Category Options
These settings let you control how products from one specific category are exported into your feeds. Think of them as category-level defaults: everything in that category inherits these values (unless you override something at product level).

What each option does
Exclude this category from feeds
If you turn this ON, all products in this category are excluded from the generated feeds.
Use it for: services, gift cards, restricted items, bundles you don’t advertise, etc.
identifier_exists
This is mainly for Google.
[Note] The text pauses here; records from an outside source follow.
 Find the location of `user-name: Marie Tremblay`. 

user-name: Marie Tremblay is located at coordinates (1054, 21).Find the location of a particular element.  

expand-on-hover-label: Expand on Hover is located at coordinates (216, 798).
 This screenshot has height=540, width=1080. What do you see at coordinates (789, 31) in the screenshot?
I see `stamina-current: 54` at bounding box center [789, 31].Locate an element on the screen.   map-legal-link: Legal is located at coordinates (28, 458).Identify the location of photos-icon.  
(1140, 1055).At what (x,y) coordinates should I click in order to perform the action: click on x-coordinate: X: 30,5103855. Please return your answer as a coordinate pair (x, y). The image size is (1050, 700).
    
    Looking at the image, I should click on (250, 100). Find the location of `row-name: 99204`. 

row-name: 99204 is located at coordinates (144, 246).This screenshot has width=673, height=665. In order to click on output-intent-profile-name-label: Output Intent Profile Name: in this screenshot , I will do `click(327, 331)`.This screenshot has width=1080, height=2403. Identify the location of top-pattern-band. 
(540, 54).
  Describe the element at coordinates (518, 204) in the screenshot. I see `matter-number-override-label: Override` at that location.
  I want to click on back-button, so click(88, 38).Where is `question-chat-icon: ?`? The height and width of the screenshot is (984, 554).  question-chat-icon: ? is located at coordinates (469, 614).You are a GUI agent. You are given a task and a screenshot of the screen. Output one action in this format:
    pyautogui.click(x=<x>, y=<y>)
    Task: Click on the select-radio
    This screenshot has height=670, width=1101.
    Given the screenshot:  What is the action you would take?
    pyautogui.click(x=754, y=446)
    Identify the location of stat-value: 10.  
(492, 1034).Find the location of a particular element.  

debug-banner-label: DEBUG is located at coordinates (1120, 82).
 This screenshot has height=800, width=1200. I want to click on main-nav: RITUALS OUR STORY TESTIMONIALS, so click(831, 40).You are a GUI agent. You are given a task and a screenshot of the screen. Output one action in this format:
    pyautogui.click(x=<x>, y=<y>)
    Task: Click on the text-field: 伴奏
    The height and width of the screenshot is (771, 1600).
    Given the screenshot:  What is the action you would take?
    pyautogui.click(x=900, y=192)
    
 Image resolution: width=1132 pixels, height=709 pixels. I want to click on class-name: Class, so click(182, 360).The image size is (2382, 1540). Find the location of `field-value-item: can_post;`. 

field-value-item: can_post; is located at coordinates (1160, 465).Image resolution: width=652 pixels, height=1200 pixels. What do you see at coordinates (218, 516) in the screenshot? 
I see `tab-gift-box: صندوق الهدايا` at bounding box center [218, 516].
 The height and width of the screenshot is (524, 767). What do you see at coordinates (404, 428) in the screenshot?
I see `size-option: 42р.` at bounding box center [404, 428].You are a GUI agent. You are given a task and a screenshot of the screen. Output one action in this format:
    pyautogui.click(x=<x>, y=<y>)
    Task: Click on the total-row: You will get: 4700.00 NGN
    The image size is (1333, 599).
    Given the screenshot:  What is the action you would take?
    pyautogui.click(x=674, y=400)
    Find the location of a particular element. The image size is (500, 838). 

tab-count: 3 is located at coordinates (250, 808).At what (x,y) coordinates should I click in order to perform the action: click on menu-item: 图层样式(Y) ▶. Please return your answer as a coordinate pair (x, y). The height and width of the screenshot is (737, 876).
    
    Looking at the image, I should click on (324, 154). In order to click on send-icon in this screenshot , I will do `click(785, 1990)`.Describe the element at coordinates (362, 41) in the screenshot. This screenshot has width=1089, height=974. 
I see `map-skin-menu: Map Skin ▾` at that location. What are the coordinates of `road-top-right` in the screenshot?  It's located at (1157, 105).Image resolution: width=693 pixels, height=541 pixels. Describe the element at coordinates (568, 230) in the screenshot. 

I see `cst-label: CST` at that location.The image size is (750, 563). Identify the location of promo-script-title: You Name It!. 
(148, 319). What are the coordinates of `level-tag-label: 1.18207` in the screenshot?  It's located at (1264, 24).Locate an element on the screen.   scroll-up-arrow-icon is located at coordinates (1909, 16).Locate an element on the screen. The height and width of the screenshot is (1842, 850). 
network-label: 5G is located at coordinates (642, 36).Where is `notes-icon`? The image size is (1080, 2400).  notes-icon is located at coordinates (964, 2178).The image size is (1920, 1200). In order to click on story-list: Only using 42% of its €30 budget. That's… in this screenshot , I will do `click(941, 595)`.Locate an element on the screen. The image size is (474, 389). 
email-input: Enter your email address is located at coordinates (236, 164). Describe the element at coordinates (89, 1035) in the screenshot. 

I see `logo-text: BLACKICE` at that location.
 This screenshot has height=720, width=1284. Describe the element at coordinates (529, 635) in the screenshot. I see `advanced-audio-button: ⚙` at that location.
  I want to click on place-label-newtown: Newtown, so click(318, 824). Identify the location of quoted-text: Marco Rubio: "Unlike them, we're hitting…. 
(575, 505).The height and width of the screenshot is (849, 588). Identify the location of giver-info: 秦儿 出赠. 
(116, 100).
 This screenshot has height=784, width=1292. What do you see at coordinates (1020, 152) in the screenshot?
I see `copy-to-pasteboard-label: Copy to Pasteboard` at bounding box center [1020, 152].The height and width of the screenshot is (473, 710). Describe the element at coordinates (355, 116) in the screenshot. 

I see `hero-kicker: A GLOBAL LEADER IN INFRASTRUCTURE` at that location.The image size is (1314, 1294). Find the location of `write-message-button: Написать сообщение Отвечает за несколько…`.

It tells Google whether products in this category have valid product identifiers (GTIN/MPN/Brand).
- Use this when you sell custom / handmade / no-barcode items.
- If you sell normal branded products, you usually want identifiers to exist (and then you should provide GTIN/MPN/Brand at product level).
Example: A “Handmade” category → set identifier_exists = no.
Google Taxonomy
Sets the Google Product Category for products in this category. This helps Google classify products correctly and can reduce disapprovals.
Example: Category “Shoes” → choose a Google taxonomy like “Apparel & Accessories > Shoes”.
product_type
Your own category path (store taxonomy). Google uses it as product_type, and it’s great for reporting/bidding segmentation.
Example: Clothing > Men > Shoes > Sneakers
Adult
Marks products in this category as adult content (Google uses this for policy handling).
- Keep No for normal products.
- Set Yes only when the products require it.
shipping_label
Google field used to group products for shipping rules.
Use it if you want different shipping logic by category (bulky, fragile, express-only, etc.).
Examples:
bulkyfragilefree_shipping_over_50
tax_category
Category-level tax label, used when the platform supports/needs it (mostly Google contexts).
Use it when certain categories have a different tax treatment and you want to send a clear feed hint.
auto_pricing_min_price (percent)
Used for Google Automated Discounts. It sets a minimum price floor as a percentage, to protect margins when Google applies automated discounting.
Example: 10 means “don’t discount below the allowed floor (based on your cost setup)”.